The whispers tip toe in my tossing mind, seeking a place to land and be heard.
They are the filaments of hope, the clinging truths that cannot be destroyed by rhetoric or abuse or repeated dogma.
They are woof and warp, the solid underpinning of this spinning, unsettled mess.
Are you listening? Am I listening?
We are all the same—blood and bone.
We are all broken—body and soul.
We are all human—color and kind.
God loves. And
He whispers in the tumult
to see as He does and love as He loves.
Romans 13:10 (NLT)
Love does no wrong to others, so love fulfills the requirements of God’s law.
1 John 4:7-8 (NLT)
Dear friends, let us continue to love one another, for love comes from God. Anyone who loves is a child of God and knows God. But anyone who does not love does not know God, for God is love.
Proverbs 10:12 (NLT)
Hatred stirs up quarrels,
but love makes up for all offenses.
Does your faith-life even require Jesus?
Got the maxims memorized.
Got the rules down.
Is religion more your bulwark than relationship—
behavior and image more important than face-falling service,
open-hearted devotion to His worthiness?
Has purpose surpassed person?
Maybe it’s time to re-evaluate this substance-hoped-for idea.
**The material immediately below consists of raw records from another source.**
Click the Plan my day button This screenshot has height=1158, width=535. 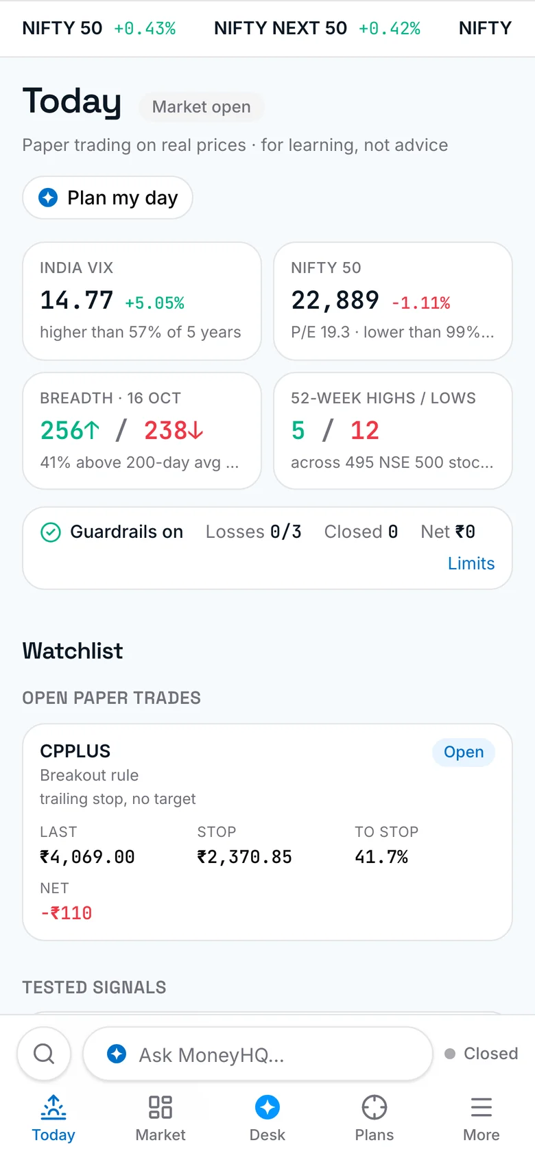point(108,198)
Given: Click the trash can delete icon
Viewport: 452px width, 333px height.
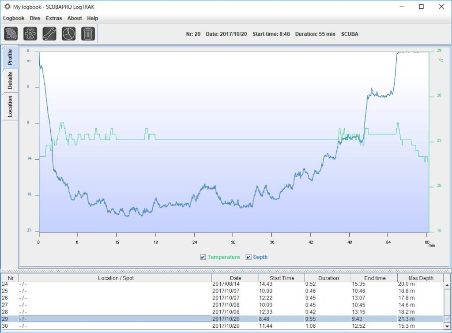Looking at the screenshot, I should tap(88, 34).
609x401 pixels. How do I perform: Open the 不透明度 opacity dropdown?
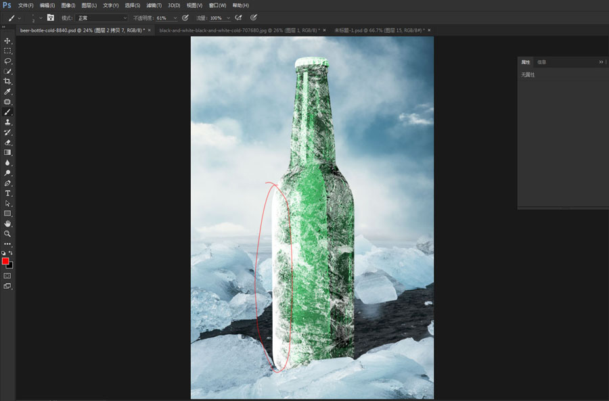coord(175,18)
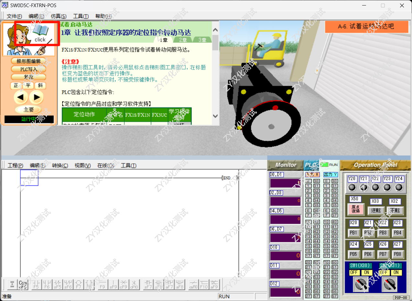Select the F5 normally-open contact tool

click(36, 284)
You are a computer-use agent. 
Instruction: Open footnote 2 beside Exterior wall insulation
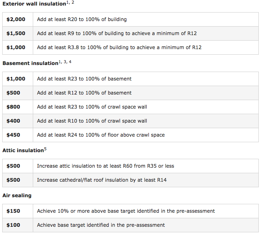(73, 3)
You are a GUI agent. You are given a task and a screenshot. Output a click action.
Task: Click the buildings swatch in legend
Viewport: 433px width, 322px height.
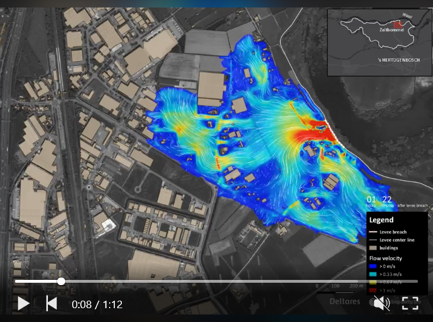tap(373, 247)
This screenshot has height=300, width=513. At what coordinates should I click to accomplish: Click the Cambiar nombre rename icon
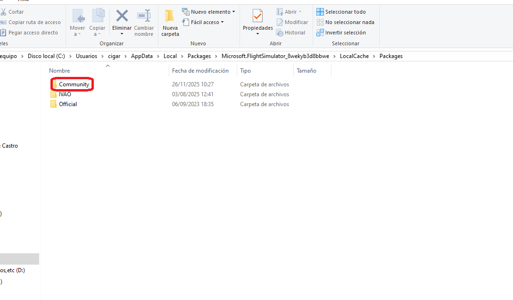point(144,16)
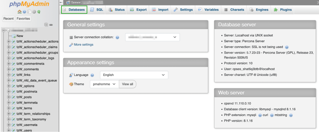Open navigation panel settings gear icon
Viewport: 319px width, 132px height.
[x=34, y=12]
Are we a scattered and lost flock, devoted to a text but without a message?
I think I would rather falter on a rough road than walk resolutely down a worn and wrong path,
stuck in a form of obedience . . . but without a desperate, clinging trust.
My will is contrary to my dedication;
my rituals supplant my connection, offering a form without reality.
Am I so right-on religious that as a Christian I can do this thing without Jesus?
Create in me a clean heart, O God; and renew a right spirit within me. ~Psalm 51:10
I want to do what is good, but I don’t. I don’t want to do what is wrong, but I do it anyway.